Here’s what cemented my crush completely, from A Girl and Her Greens, on measuring herbs by handfuls and pinches instead of traditional measurements: “I hate the idea of calling for tablespoons and cups, because thinking about someone cramming delicate herbs in a cup measure makes my bum cheeks clench.”

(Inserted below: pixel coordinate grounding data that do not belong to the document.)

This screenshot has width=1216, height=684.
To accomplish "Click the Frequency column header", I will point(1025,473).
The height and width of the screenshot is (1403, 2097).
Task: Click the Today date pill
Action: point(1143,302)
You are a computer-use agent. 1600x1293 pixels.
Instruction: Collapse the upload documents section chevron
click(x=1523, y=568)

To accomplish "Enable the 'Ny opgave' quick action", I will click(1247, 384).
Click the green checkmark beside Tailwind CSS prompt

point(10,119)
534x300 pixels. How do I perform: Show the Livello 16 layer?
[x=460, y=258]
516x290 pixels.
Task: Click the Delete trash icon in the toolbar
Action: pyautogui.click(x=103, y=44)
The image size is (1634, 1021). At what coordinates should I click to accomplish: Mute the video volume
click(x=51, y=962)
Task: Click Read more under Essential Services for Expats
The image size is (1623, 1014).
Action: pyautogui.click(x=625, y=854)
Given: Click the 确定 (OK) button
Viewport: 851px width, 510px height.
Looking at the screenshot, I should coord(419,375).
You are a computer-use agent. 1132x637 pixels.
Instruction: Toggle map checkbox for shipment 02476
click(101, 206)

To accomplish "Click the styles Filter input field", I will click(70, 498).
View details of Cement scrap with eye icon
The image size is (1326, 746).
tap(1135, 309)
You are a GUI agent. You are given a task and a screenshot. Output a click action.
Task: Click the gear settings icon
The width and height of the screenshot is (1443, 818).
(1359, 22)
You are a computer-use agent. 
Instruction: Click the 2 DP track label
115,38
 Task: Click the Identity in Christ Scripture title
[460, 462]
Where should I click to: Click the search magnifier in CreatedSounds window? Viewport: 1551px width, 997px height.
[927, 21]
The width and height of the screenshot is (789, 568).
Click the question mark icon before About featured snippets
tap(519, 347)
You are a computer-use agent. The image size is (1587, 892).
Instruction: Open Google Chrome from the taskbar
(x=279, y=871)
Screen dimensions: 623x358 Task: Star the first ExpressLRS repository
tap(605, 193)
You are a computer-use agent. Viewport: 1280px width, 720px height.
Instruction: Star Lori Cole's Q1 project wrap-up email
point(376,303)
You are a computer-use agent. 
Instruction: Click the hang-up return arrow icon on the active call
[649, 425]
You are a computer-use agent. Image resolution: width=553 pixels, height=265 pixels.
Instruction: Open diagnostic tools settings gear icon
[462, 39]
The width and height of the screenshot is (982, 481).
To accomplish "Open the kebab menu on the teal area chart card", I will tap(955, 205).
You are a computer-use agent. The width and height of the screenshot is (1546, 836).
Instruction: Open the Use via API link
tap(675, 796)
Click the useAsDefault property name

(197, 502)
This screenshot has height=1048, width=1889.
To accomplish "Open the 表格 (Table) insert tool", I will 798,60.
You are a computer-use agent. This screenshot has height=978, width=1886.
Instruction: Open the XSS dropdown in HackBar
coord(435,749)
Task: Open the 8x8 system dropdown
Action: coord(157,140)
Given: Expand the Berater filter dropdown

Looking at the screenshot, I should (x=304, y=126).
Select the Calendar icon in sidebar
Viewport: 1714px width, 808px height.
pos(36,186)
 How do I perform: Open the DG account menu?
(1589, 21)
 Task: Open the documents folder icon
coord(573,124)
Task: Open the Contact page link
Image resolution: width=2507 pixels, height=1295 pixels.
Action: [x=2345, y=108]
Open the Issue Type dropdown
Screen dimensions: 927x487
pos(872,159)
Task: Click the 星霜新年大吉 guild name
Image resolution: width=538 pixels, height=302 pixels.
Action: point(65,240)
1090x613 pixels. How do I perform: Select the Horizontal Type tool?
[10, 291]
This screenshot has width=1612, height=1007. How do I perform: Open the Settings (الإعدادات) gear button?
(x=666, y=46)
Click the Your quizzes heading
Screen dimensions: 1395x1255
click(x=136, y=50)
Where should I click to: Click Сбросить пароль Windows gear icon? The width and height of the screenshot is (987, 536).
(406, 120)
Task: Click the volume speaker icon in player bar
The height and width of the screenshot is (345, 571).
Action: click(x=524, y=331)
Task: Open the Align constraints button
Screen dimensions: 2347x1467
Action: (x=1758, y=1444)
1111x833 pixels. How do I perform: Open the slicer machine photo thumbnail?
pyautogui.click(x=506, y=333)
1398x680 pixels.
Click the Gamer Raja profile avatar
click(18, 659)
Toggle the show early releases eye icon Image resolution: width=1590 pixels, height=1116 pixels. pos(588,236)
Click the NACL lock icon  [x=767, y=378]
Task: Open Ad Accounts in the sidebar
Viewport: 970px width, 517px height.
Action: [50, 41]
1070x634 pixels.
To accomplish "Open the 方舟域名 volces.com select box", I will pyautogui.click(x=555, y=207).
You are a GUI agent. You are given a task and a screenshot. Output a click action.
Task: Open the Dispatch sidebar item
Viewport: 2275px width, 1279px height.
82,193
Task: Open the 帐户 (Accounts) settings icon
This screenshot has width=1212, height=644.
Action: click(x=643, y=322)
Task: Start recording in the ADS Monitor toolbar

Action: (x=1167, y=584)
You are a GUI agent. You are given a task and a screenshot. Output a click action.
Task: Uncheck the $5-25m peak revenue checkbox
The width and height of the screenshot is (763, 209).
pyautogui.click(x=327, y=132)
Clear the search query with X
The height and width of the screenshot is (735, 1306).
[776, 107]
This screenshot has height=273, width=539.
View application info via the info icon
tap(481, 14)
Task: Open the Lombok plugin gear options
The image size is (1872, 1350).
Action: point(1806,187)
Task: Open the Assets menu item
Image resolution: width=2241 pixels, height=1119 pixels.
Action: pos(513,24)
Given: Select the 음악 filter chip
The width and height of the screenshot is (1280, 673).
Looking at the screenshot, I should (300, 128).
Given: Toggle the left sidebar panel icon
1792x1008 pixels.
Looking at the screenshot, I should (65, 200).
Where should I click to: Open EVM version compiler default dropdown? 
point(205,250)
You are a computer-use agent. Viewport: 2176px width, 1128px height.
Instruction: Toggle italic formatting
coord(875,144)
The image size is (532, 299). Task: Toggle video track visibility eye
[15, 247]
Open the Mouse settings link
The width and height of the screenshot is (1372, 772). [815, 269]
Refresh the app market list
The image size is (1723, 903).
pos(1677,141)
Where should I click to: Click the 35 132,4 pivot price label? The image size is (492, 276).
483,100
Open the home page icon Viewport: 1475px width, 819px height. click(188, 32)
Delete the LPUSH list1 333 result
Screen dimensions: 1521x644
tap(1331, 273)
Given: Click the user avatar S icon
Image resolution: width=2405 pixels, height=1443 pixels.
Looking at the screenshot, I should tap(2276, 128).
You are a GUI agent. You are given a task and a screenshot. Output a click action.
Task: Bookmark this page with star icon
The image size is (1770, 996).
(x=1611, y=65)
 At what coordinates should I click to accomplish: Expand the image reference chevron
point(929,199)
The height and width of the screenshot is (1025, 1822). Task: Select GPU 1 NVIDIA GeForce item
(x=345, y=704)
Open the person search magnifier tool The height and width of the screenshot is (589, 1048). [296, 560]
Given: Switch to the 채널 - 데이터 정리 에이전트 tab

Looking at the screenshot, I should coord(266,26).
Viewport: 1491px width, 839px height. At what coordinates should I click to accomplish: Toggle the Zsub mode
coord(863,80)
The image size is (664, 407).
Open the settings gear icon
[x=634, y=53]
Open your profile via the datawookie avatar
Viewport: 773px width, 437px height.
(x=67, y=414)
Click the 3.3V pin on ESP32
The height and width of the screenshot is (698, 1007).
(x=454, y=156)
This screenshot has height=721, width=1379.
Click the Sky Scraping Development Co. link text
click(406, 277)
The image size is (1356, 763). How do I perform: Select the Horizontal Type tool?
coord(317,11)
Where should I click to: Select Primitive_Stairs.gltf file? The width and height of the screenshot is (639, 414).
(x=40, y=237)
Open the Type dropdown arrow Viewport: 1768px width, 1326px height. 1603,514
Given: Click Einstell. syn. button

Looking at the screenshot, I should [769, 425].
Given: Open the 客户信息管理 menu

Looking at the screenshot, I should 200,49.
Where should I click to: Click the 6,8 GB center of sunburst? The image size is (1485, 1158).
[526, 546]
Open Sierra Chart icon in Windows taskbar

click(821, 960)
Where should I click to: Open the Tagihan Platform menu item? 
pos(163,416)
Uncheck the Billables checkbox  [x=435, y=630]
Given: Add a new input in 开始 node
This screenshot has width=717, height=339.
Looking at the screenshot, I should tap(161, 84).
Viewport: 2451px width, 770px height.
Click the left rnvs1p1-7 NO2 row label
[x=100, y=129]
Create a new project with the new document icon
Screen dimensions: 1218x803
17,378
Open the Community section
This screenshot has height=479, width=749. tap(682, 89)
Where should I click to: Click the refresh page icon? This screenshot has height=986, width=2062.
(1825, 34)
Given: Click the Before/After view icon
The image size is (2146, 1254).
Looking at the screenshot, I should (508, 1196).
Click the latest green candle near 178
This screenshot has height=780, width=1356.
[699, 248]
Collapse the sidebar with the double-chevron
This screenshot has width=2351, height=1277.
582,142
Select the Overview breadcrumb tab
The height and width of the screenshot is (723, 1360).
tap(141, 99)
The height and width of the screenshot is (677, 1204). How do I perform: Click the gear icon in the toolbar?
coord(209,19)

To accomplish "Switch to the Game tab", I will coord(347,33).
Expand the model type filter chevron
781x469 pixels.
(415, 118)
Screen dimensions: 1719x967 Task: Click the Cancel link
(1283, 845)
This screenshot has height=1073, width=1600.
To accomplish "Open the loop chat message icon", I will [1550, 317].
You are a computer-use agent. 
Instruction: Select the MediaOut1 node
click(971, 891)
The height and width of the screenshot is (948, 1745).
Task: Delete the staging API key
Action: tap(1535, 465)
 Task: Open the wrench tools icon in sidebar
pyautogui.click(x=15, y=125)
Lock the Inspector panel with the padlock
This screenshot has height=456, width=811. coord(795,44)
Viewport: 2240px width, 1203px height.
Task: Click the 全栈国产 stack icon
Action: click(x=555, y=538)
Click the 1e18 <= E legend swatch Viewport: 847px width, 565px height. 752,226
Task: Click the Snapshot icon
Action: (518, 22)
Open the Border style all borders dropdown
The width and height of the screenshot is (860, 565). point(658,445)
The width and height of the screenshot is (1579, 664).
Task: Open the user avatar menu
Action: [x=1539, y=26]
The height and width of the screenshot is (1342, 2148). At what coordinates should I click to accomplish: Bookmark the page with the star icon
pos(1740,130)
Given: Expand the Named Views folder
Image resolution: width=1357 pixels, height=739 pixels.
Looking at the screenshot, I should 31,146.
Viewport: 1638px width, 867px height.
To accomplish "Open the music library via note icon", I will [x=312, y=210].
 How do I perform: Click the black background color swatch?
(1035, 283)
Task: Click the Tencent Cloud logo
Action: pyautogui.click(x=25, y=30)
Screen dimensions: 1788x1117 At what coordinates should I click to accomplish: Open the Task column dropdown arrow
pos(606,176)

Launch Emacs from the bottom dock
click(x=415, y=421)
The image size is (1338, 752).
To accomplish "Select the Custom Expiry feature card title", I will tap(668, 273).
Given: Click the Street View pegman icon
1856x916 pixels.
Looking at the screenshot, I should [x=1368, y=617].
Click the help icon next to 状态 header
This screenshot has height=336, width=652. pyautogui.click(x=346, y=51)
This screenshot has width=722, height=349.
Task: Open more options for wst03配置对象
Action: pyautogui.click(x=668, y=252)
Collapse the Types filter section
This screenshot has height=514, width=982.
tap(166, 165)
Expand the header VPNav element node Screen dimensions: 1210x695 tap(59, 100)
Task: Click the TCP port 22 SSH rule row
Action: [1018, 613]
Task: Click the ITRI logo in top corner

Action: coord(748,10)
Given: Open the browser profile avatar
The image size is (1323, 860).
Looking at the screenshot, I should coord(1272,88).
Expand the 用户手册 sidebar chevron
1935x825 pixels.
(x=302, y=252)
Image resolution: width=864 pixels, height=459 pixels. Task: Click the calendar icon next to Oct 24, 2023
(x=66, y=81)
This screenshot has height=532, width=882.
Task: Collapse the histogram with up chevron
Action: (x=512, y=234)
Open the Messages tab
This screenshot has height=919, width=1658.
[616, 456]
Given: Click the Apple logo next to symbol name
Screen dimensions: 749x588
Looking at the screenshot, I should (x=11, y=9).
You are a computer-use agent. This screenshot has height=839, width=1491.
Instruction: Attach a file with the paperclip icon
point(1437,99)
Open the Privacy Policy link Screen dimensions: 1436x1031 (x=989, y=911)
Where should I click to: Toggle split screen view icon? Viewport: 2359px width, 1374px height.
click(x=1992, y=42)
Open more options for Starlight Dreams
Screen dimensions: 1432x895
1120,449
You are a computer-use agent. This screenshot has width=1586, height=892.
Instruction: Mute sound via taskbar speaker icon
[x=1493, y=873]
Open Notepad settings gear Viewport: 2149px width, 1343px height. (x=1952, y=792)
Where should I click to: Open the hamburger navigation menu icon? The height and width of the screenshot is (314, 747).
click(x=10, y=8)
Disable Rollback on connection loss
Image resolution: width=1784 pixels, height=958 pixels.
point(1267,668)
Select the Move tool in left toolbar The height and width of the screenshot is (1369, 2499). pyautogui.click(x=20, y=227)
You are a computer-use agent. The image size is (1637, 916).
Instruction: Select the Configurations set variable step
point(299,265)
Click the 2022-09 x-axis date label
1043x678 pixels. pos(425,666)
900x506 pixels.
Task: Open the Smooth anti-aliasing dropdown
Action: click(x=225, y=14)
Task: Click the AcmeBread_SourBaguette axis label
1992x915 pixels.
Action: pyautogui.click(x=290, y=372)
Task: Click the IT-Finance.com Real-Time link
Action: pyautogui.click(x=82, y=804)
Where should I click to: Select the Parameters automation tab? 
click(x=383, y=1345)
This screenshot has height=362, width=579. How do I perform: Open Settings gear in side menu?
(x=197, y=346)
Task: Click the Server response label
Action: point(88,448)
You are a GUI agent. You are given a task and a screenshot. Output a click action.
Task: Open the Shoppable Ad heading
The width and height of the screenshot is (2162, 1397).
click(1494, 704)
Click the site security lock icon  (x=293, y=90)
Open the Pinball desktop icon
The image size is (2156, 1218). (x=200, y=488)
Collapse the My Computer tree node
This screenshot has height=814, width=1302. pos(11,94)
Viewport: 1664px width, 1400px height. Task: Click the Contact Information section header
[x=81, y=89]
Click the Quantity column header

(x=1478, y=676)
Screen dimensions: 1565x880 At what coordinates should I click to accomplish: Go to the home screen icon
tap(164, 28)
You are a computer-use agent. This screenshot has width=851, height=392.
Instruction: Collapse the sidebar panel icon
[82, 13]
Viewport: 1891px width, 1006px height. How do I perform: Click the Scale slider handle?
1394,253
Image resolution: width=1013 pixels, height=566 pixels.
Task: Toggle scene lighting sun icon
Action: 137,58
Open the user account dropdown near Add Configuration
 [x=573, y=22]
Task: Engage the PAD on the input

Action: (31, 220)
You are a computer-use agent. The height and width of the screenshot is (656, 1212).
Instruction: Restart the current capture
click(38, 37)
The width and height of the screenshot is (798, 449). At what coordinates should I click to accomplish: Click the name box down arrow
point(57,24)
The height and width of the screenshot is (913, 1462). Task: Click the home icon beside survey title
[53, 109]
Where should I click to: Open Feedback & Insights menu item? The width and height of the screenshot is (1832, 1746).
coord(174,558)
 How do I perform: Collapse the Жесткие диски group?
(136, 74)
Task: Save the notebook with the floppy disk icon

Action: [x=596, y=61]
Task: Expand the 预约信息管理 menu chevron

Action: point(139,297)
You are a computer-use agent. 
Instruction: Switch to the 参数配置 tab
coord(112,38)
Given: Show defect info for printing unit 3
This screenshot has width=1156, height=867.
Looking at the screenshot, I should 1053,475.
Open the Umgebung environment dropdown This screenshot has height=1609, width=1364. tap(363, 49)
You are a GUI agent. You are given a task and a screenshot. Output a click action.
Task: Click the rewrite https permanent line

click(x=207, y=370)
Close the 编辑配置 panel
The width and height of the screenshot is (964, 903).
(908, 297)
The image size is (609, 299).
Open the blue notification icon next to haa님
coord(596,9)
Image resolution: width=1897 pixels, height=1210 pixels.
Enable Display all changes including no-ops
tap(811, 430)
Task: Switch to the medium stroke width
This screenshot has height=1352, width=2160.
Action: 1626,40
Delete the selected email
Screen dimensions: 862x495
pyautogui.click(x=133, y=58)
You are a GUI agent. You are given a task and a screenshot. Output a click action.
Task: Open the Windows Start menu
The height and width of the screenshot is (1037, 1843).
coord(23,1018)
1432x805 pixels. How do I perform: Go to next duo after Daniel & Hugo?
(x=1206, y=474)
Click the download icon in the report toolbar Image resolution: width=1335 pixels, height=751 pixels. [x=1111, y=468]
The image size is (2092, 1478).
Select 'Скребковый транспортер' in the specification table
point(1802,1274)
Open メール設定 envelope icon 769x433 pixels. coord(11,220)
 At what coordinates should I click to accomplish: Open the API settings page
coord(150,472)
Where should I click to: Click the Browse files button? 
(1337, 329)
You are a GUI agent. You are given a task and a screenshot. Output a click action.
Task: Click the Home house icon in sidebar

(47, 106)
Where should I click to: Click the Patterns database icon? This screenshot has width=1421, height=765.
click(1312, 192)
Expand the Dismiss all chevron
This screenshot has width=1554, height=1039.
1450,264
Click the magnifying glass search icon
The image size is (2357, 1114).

I’ll leave you with that bit of genius.
Roasted Young Onions with Sage Pesto
Adapted lightly from A Girl and Her Greens by April Bloomfield
6 young onions
Maldon salt / kosher salt / sea salt
1/2 cup olive oil
1 to 2 tablespoons safflower or grapeseed oil
a big handful of sage leaves (1 bunch)
1 clove garlic
3 tablespoons pine nuts
small handful of grated Parmesan cheese
Preheat oven to 350˚F.
Trim off the onion greens, leaving about 1/2 inch above the bulb. Peel off the outermost layer of the onion, but try to leave the nub at the bottom of the onion, which will keep it together while it roasts. If necessary, trim off the little root pieces.
Slice the onions in half lengthwise and season the cut sides with salt. (I went light on the salt, but Ms. Bloomfield recommends more.)
In an oven-proof skillet, heat up 1 to 2 tablespoons of safflower oil until it’s shimmering. Lower the heat to medium and add the onions, cut side down, carefully. Let them cook, mostly undisturbed, for 10 minutes or so, until the bottoms are quite browned.
Move the pan to the oven, letting the onions continue to cook for 20 to 25 minutes. Check the under sides (cut side) of the onion periodically to make sure they are not burning.
While the onions roast, you can prepare the sage pesto by combining the sage, garlic, pine nuts, and Parmesan in a food processor. Pulse until a paste forms. Add the olive oil gradually until it becomes the desired consistency, and season with salt and pepper to taste.
When you are satisfied with the browning, remove the pan from the oven and flip the onions. Crank up the oven temperature to 425˚F and return the pan to the oven, roasting for an additional 10 to 15 minutes, until the onions are quite soft.
Serve with pesto (you’ll have extra pesto) and enjoy while still warm.